[Start of section]
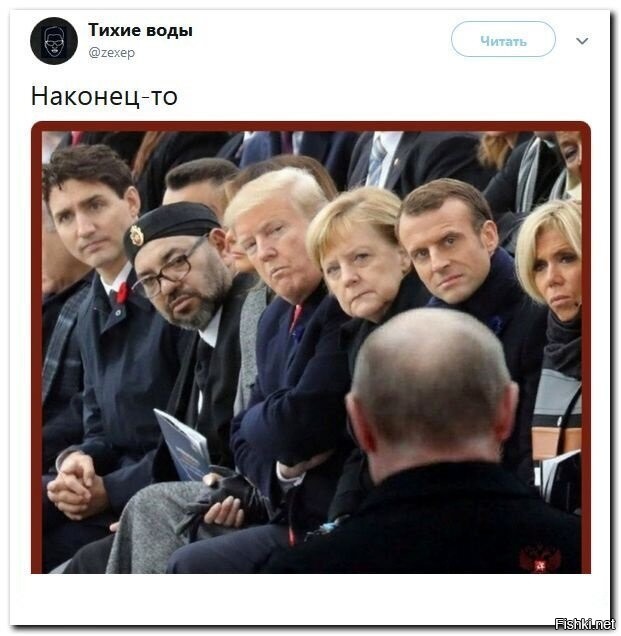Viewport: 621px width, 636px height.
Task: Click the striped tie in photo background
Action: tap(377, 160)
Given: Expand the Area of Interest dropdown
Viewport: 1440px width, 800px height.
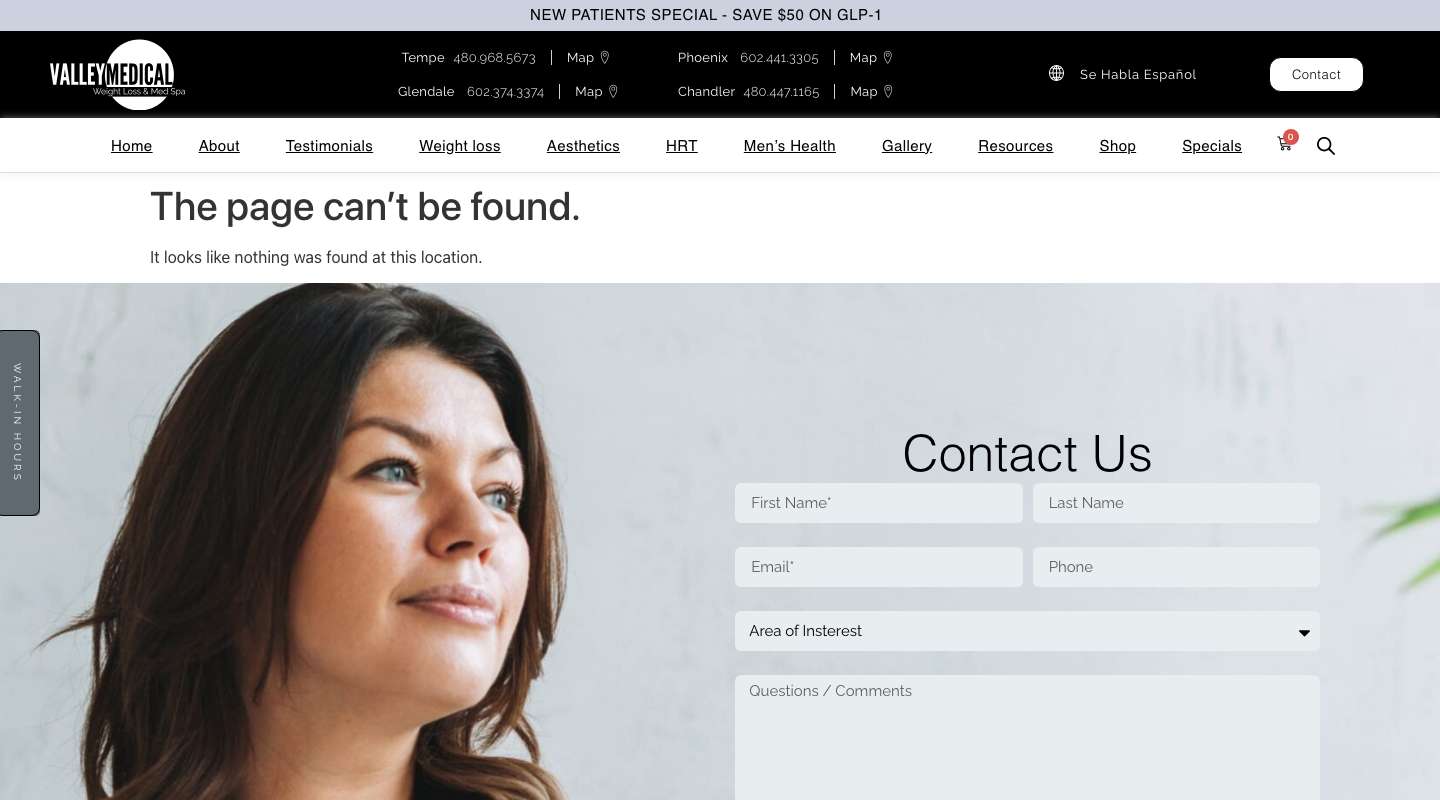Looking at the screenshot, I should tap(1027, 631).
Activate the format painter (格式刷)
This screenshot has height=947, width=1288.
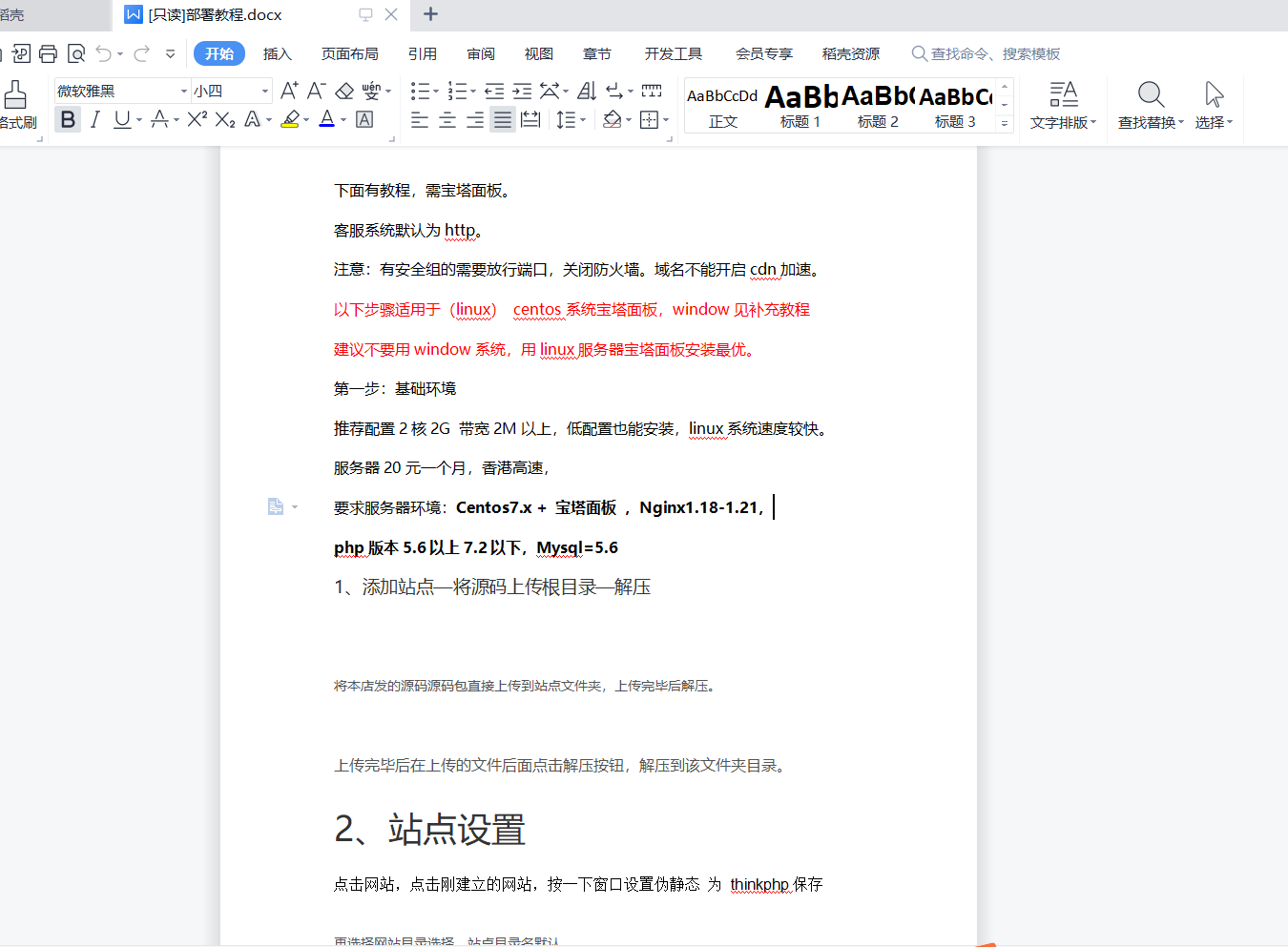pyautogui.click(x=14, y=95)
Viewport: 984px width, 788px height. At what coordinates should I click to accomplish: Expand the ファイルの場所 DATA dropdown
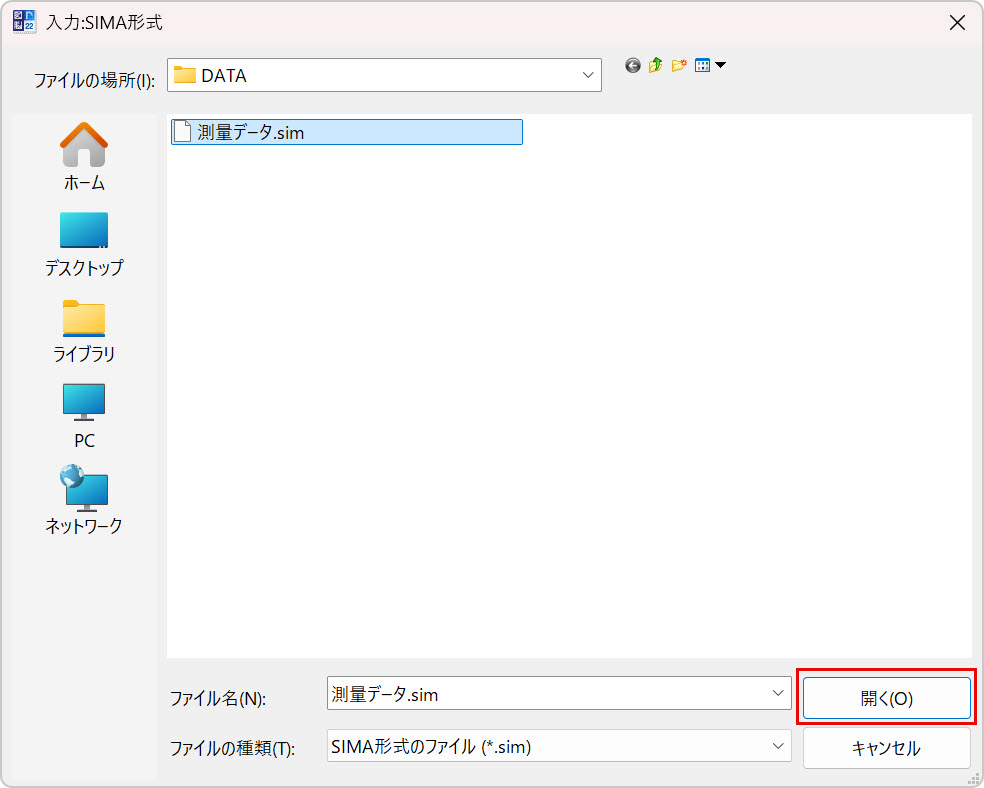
[End of section]
__YOUR ASSIGNMENT__. Reproduce nothing but the lines from the line containing "Viewport: 1440px width, 800px height." through the last line of the data above, exactly as written and without pictures.

__RESPONSE TO THIS TASK__.
Viewport: 1440px width, 800px height.
Looking at the screenshot, I should tap(1027, 631).
Activate the format painter (格式刷)
This screenshot has height=947, width=1288.
pyautogui.click(x=14, y=95)
Viewport: 984px width, 788px height. At what coordinates should I click to accomplish: Expand the ファイルの場所 DATA dropdown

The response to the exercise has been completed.